Current Family Trends & Start of Methodology
Course Overview and Announcements
Lecture 1.1c Focus: Current Family Trends & Start of Methodology.
Announcements: Get to Know You Survey (available tomorrow, due before class next Thursday). First reading quiz today. All course materials for the first part of the course are now available.
Recap of Last Class
Key Definitions: Discussed definitions of family.
Types of Family: Examined different types including family of Origin, family of Procreation, and Found/Chosen families.
Family Structure: Reviewed the concept of family structure.
Historical Change: Explored how families have changed in the U.S.
Dr. Gleason's Argument: Recalled Dr. Gleason's assertion about a fundamental bias present in every generation.
Historical Shift: Public vs.
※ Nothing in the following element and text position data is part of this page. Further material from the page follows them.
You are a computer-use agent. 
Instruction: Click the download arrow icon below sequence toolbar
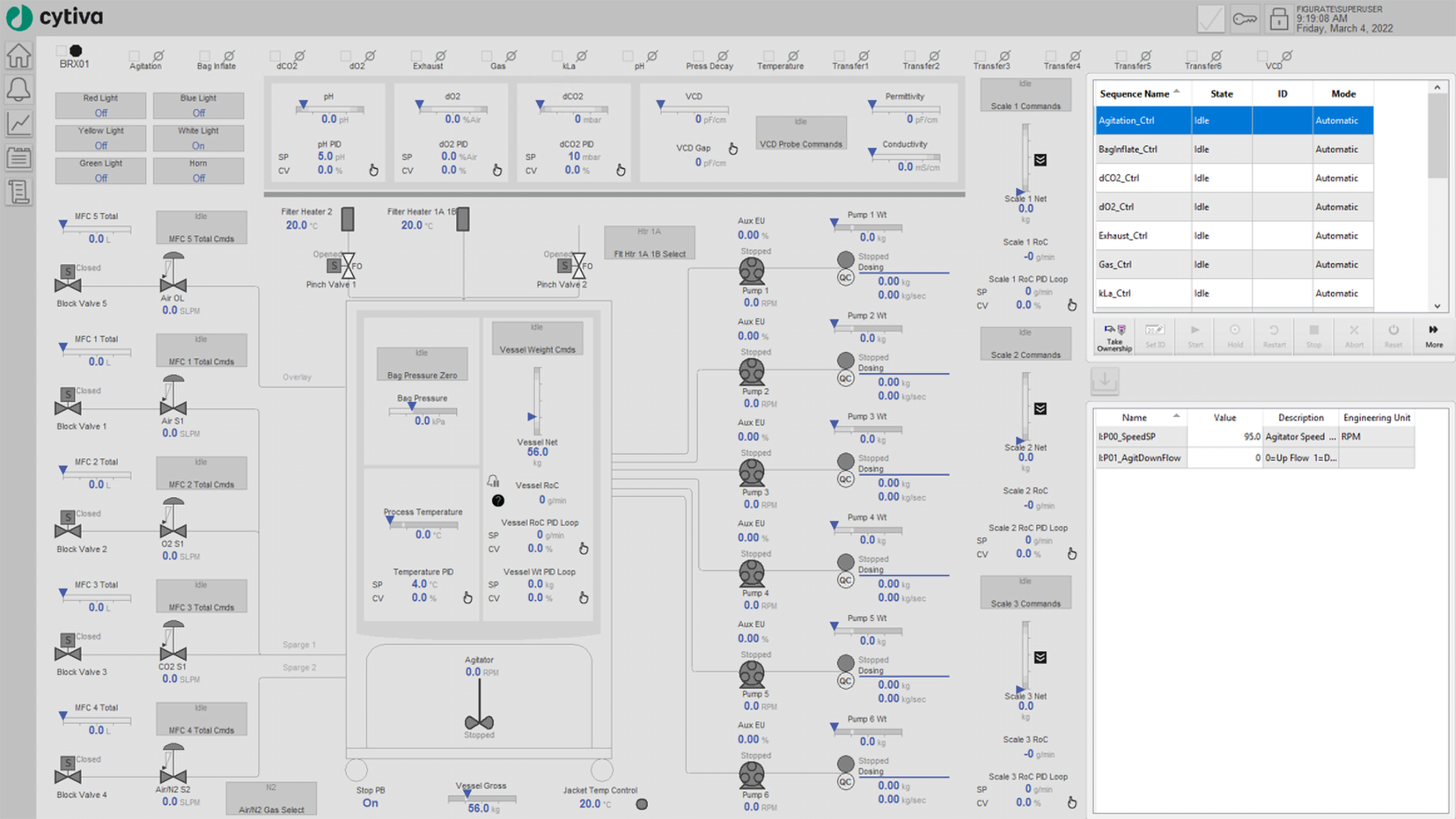click(x=1105, y=381)
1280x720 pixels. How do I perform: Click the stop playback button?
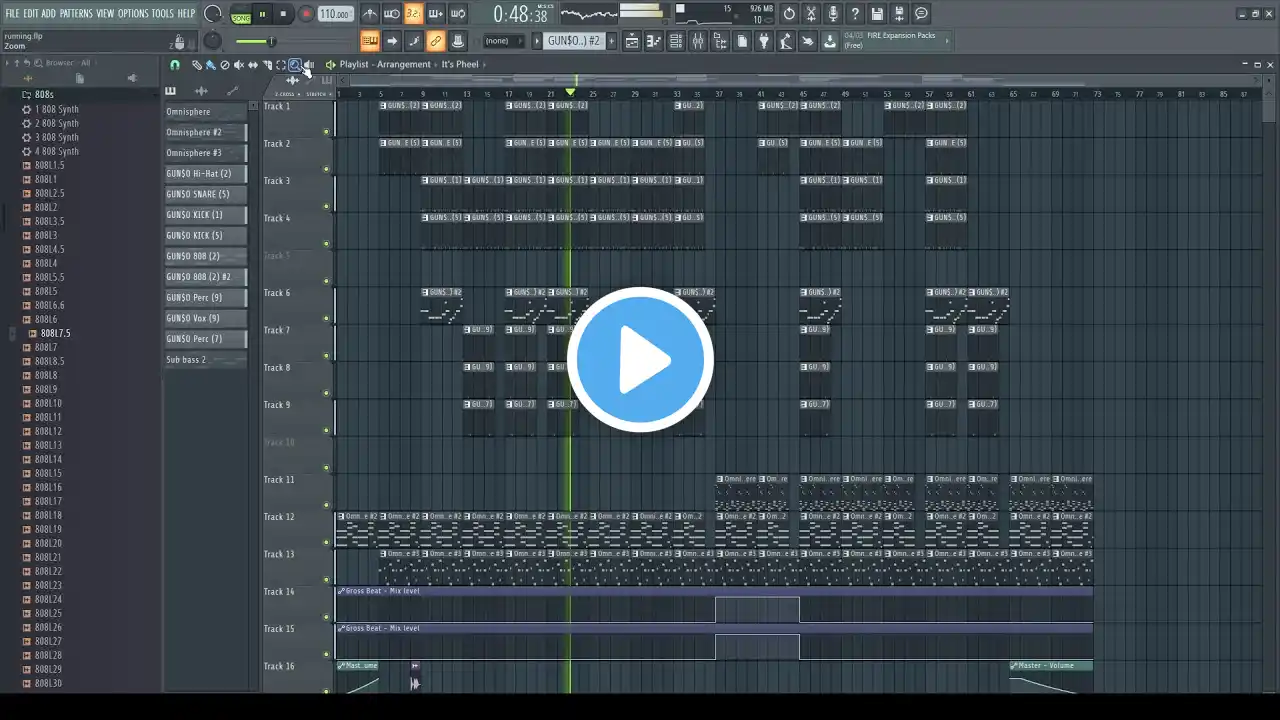pyautogui.click(x=284, y=14)
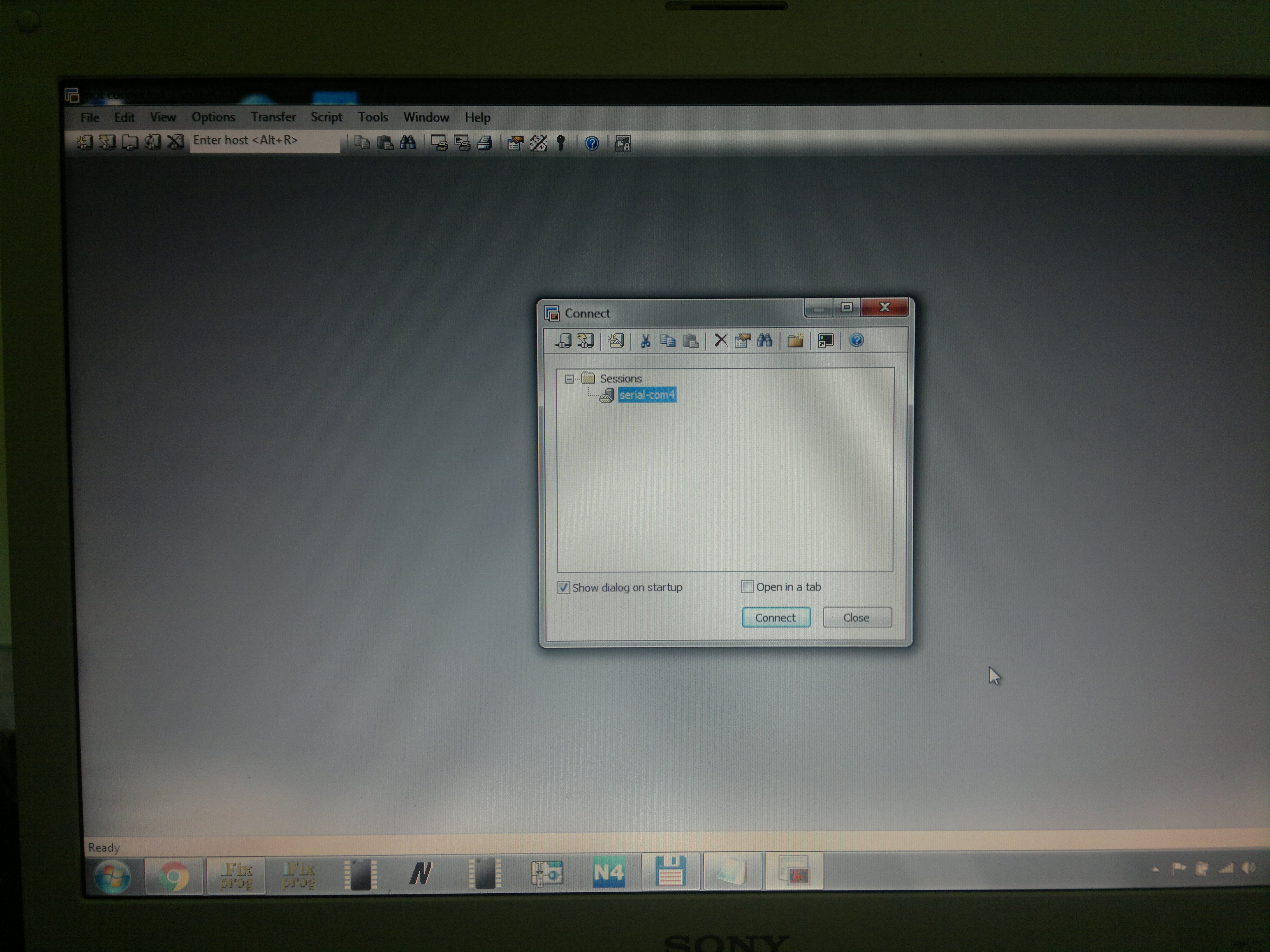Click the key icon in main toolbar
Screen dimensions: 1270x952
click(561, 143)
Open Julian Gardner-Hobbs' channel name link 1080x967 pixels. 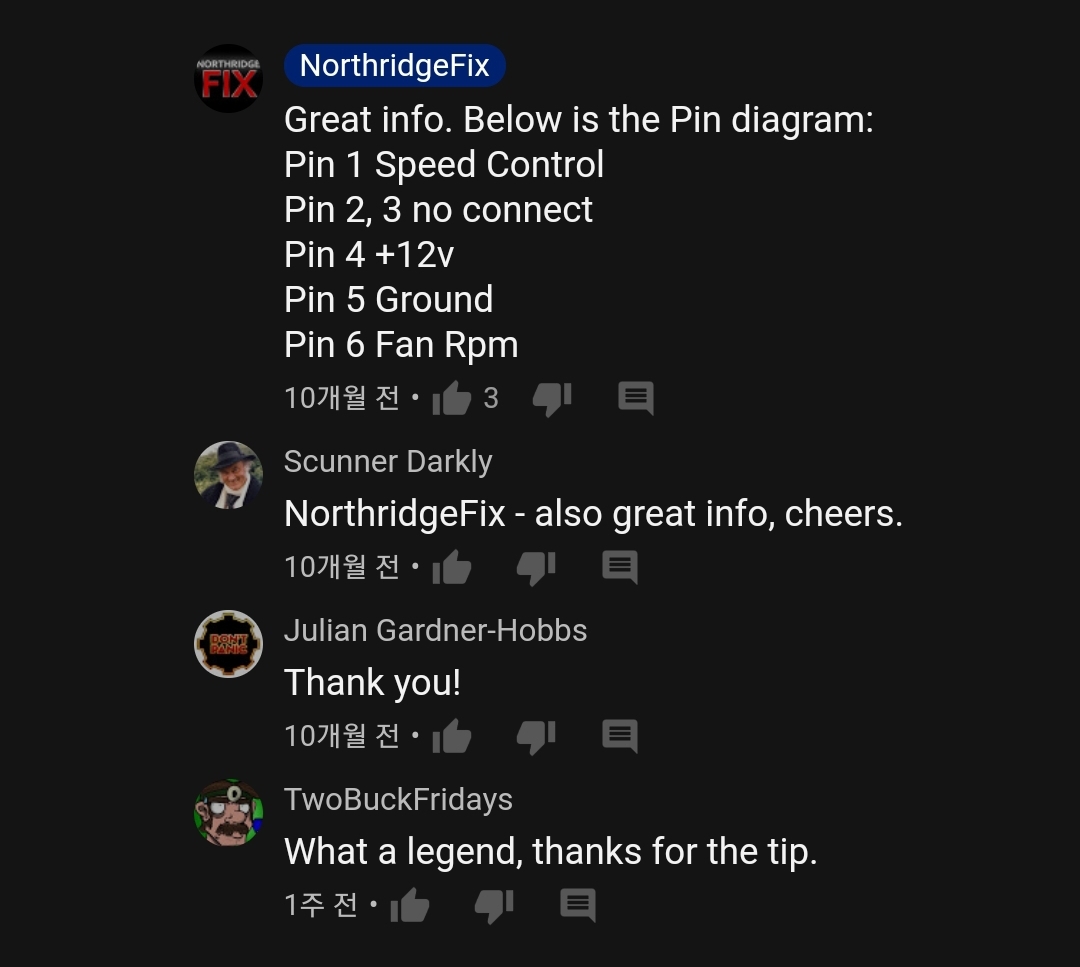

Private Families
Practice Question: Families historically transitioned from being public-facing to private-facing.
Characteristics of Public Families (Pre-Industrial Revolution):
Marriage was often strategically used to strengthen a family’s position and standing within the community.
Children significantly contributed to the financial well-being and labor of the family unit.
Men often followed in the professions of their fathers or other family members, maintaining craft or trade legacies.
Family members generally remained physically close to home or within the geographical area where they grew up.
Characteristics of Private Families (Post-Industrial Revolution):
Focus shifted to emotional bonds, companionship, and child-rearing within the household (affective individualism).
Marriage became more about personal happiness and love, rather than economic or social alliances.
Children became more of an emotional investment rather than economic contributors.
Increased geographic mobility of families, often moving for work or opportunities, potentially weakening ties to extended family and local community.
The 'Golden Age' of the Nuclear Family (Mid-20th Century Idealization)
Often idealized as a period (roughly 1950s-early 1960s) where the nuclear family was seen as the norm: a breadwinner father, a homemaker mother, and children. This ideal was largely promoted in media and policy.
Characterized by rising marriage rates, lower divorce rates, and relatively stable family structures, though this ideal often overlooked the complexities of diverse family forms and existing social inequalities.
This period reflected the peak influence of the private family ideal in public discourse, despite its limitations and the reality for many families who did not fit this mold.
Current Family Trends
Key Trends:
Declining Marriage Rates: Fewer people are getting married, and those who do are marrying later in life, contributing to a historical shift in household composition.
Rising Age at First Birth & Pregnancy Trends: Women are generally having children at older ages. This trend is linked to increased educational attainment, career focus, and access to family planning. There's also a declining overall fertility rate.
Increase in Non-Marital Births: A growing proportion of children are born to unmarried parents, reflecting changing societal norms around cohabitation and single parenthood.
Diverse Family Structures: An increasing variety of family forms including cohabiting couples, single-parent households, blended families, same-sex parent families, and multi-generational households.
Assisted Reproductive Technologies (ART): Growing use of IVF, surrogacy, and other technologies are changing paths to parenthood and expanding family formation options.
Changes in Family & Work Balance: More dual-earner households face challenges in balancing paid work with family responsibilities, leading to new dynamics in childcare and domestic labor distribution.